ERIC Number: ED074806
Record Type: RIE
Publication Date: 1972-Dec
Reference Count: 0
The Te-ni-wo-ha: An Etymological Study.
Jolly, Yukiko S.
Papers in Japanese Linguistics, v1 n2 p218-227 Dec 1972
The designation of the Japanese word class "joshi" (in English known as particles, post-positional case markers, or relationals) by the term te-ni-wo-ha can be traced to the early superimposition of the Chinese writing system on Japanese speech. Because of the structural differences between the two languages and the existence of elements in Japanese not covered by the Chinese writing system, the Japanese developed a notational chart of dots to be added to the Chinese characters. Such a dot-code system was used to express relationships of the joshi and was designated te-ni-wo-ha by combining the names of the particles at the four corners of the chart. The term te-ni-wo-ha remains today even though the original dot-code system no longer exists and the Chinese characters used for writing Japanese are phonological representations containing no graphic, inherently syntactic indication of meaning. (VM)

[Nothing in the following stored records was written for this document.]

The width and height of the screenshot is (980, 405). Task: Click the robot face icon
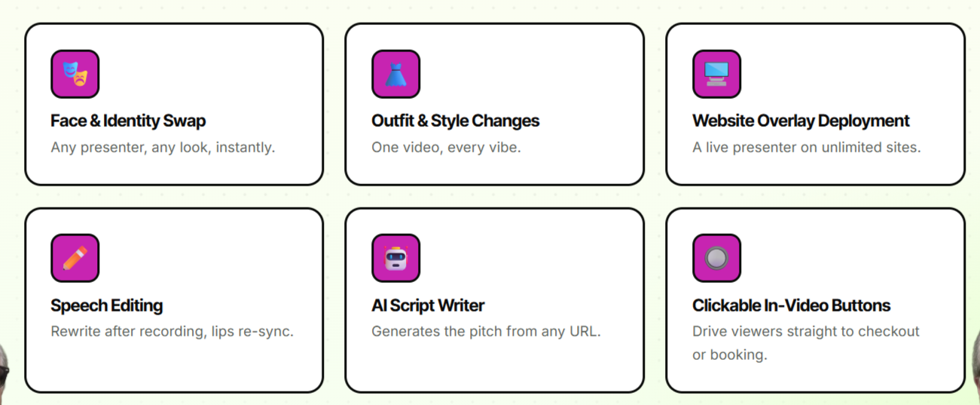[395, 258]
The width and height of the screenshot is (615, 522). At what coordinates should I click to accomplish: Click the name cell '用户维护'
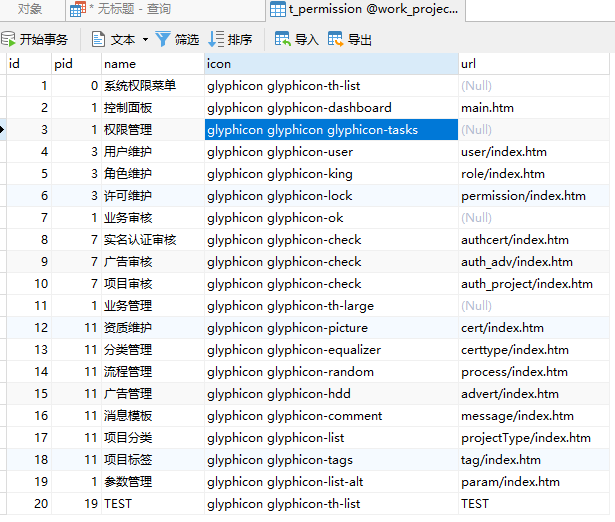click(128, 152)
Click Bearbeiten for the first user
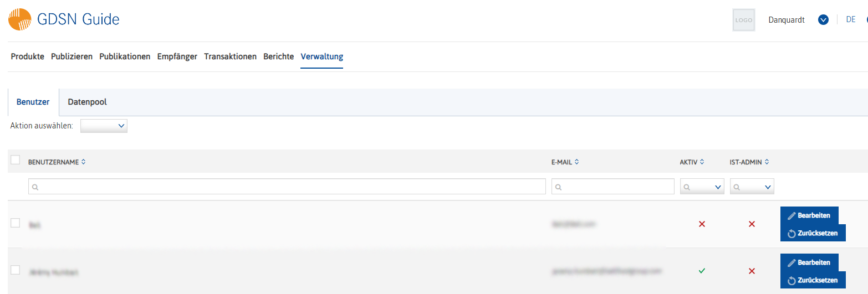The width and height of the screenshot is (868, 294). tap(809, 215)
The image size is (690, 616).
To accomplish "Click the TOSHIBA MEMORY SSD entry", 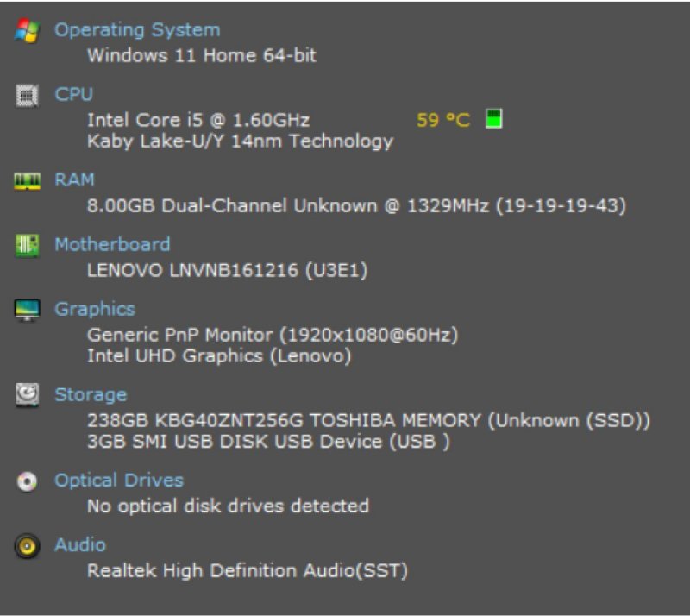I will [x=368, y=421].
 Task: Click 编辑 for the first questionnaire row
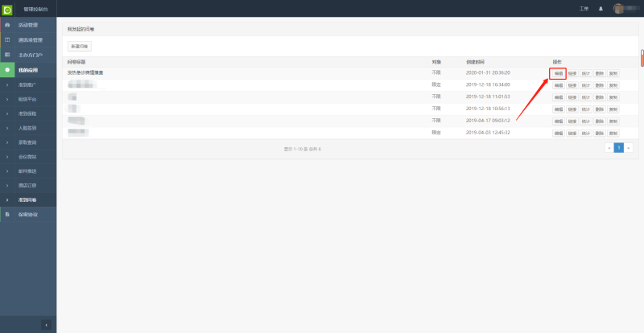(x=559, y=73)
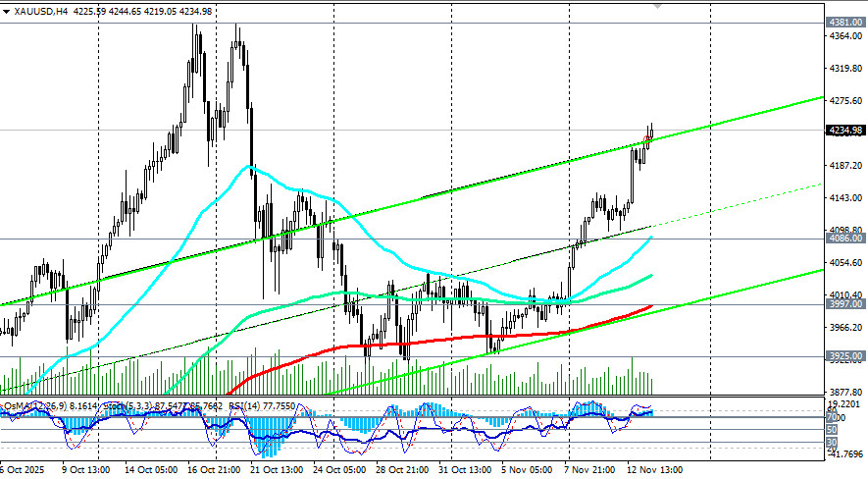Click the current price tag 4234.98

coord(845,131)
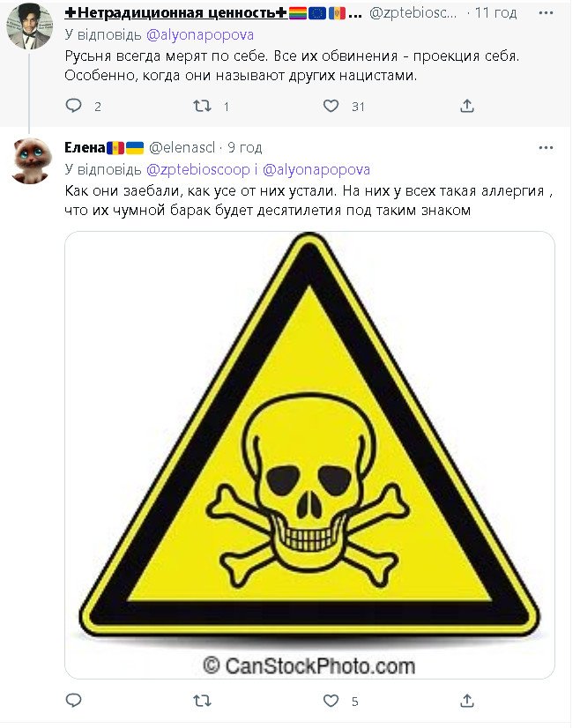
Task: Like the first tweet with 31 likes
Action: point(331,107)
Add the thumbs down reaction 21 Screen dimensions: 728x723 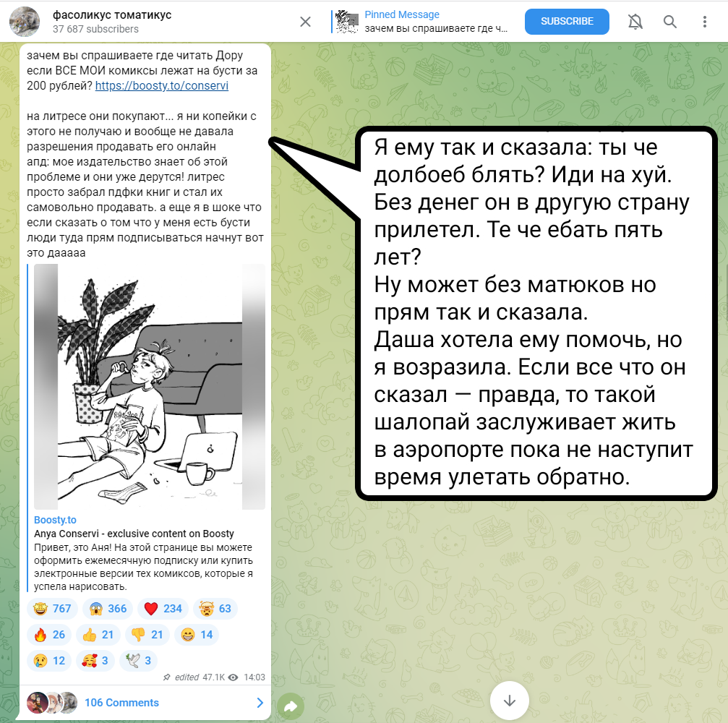click(147, 634)
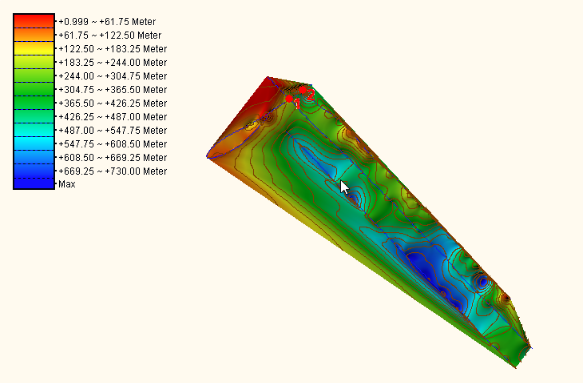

Descriptors: Alphabets, Case (Grammar), Chinese, Comparative Analysis, Diachronic Linguistics, Etymology, Form Classes (Languages), Grammar, Japanese, Language Acquisition, Language Patterns, Language Typology, Phonetics, Second Language Learning, Semantics, Sentence Structure, Syntax, Written Language
Publication Type: N/A
Education Level: N/A
Authoring Institution: California Univ., Berkeley. Japanese Linguistics Workshop.